ITDS are also in-line with the welfare of animals because it considers using multiple sources of information and data before using the animals. As for the third R, “refine”, the goal is to refine the way experiments are carried out, to make sure animals suffer as little as possible. This includes better housing and improvements to procedures which minimize pain and suffering and/or improve animal welfare. “With large numbers of animals experiencing unrelieved pain and distress in testing, there is an urgent need to address and eliminate the sources of pain and distress.
Numerous opportunities and approaches are available that could contribute to eliminating the current suffering experienced by animals in testing” (Stokes 1299). Such refinements not only could provide for improved animal welfare but could also enhance the quality of experiments by reducing or eliminating pain and distress as an experimental variable. Scientists can refine the way they experiment on animals by using more humane practices, administering pain relieving medications, as well as providing veterinary care. The expenses and time that it takes to experiment on animals has actually been known to hinder scientific research.
Gregory Mone, a Harvard Graduate and Boston, MA-based scientific writer explains, “Reliance on animal testing, according to several experts, has actually hindered the evaluation of many chemicals and ingredients inside and outside the cosmetics industry. Animal-based tests take too long and are too expensive, they say, often requiring several years and millions of dollars or more to carry out” (Mone 1). Besides the moral problem, animal testing can actually hinder scientists’ research due to expensive procedures and drawn-out testing periods. Animal welfare is widely used to refer to an animal’s quality of life.

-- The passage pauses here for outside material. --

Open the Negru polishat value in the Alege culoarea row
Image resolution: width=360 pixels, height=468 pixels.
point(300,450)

It encompasses the following: animals should be healthy, well fed, and housed in an environment that they might themselves choose; animals should be relatively free from negative states, such as pain, fear and distress, and capable of enjoying life; and animals should be able to carry out behaviors and activities that they are strongly motivated to do. With the initiative of The three Rs, scientists can ensure the welfare of animals within their practices. Despite the fact that in-vivo testing has been used for centuries, animals in labs still continue to live stressful, monotonous, and unnatural lives of daily confinement and deprivation.

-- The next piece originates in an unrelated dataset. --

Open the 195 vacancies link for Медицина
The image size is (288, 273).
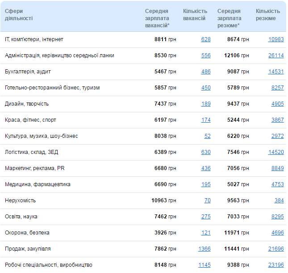coord(206,184)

The only changes in their lives may come from being called into a research which may include an invasive experiment, or a procedure resulting in death. This sort of treatment goes against all types of moral principles. Our current treatment towards animals as a society is unjust and therefore needs to undergo significant change. Although scientists have spent many decades of studying conditions such as cancer, Alzheimer’s disease, Parkinson’s disease, diabetes, stroke and AIDS in animals, we still do not have reliable and fully effective cures.
Because of the differences between humans and other animals, results from animal tests cannot have the same effect on humans, leaving vulnerabilities that can cause serious side effects. With the initiative of the European Union and the adoption of the Three R’s in various other countries, not only can scientists change the way they treat animals in laboratories, but they can also work to find more adequate and reliable representatives of the human body.